We assume, though I believe it can be debated, that Zeno's "Dichotomy" paradox is apparently "unreal." We can treat any given distance as the sum of an infinite regress of smaller and smaller distances, so the person walking that distance never arrives, or never even starts. Yet we know this isn't what we experience. Aristotle and many others have provided solutions.
Richardson's paradox seems more or less the same. If we measure the "Coast of England" as the sum of smaller and smaller fractal units or "distances" the length of the coast grows larger and larger towards infinity. Yet is is a "real" phenomenon, as Richardson noted in actual coastal measurements in cartography.
So, I am assuming the time factor in the "Dichotomy" makes the difference? Treated as motion we are dividing the distance units by time units, arriving at an intersecting defined "limit," as in calculus. But how would this work with the "Coastline?" I have a feeling this is pretty simple, but requires a mental toolkit I lack. Incidentally, I don't think Richardson's "fractals" are really the issue here.

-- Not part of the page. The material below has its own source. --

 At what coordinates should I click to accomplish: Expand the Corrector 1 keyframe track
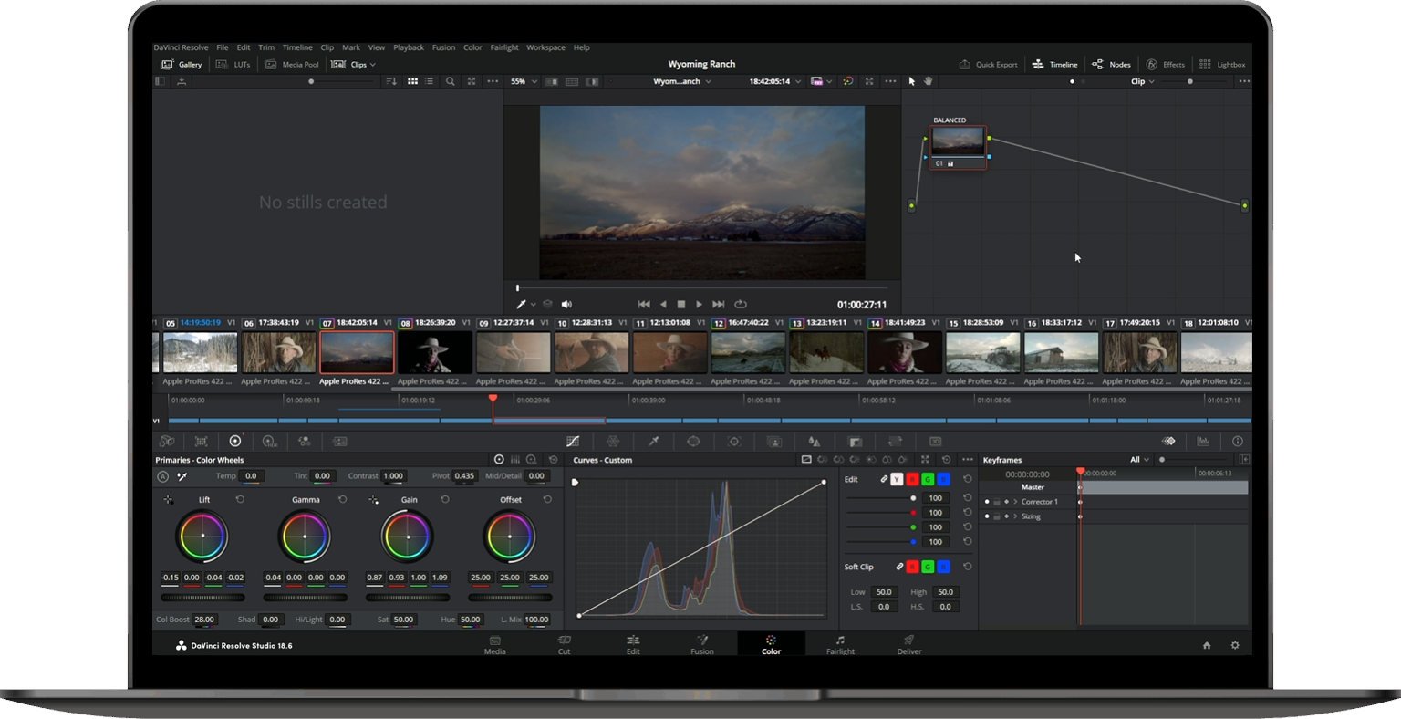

(As a complete aside, I'm trying to think various measurement paradoxes through in relation to the measurement of the "value" of wage labor in timed units and the cumulative "value" of Capital in Marx, just a fanciful exercise. But I'm only a hobbyist and nowhere near a clearly framed question on that yet.)
So, is there some way of introducing time limits into the Coastline paradox? Or is there some other resolution? Or some clarifying way to reframe the comparison?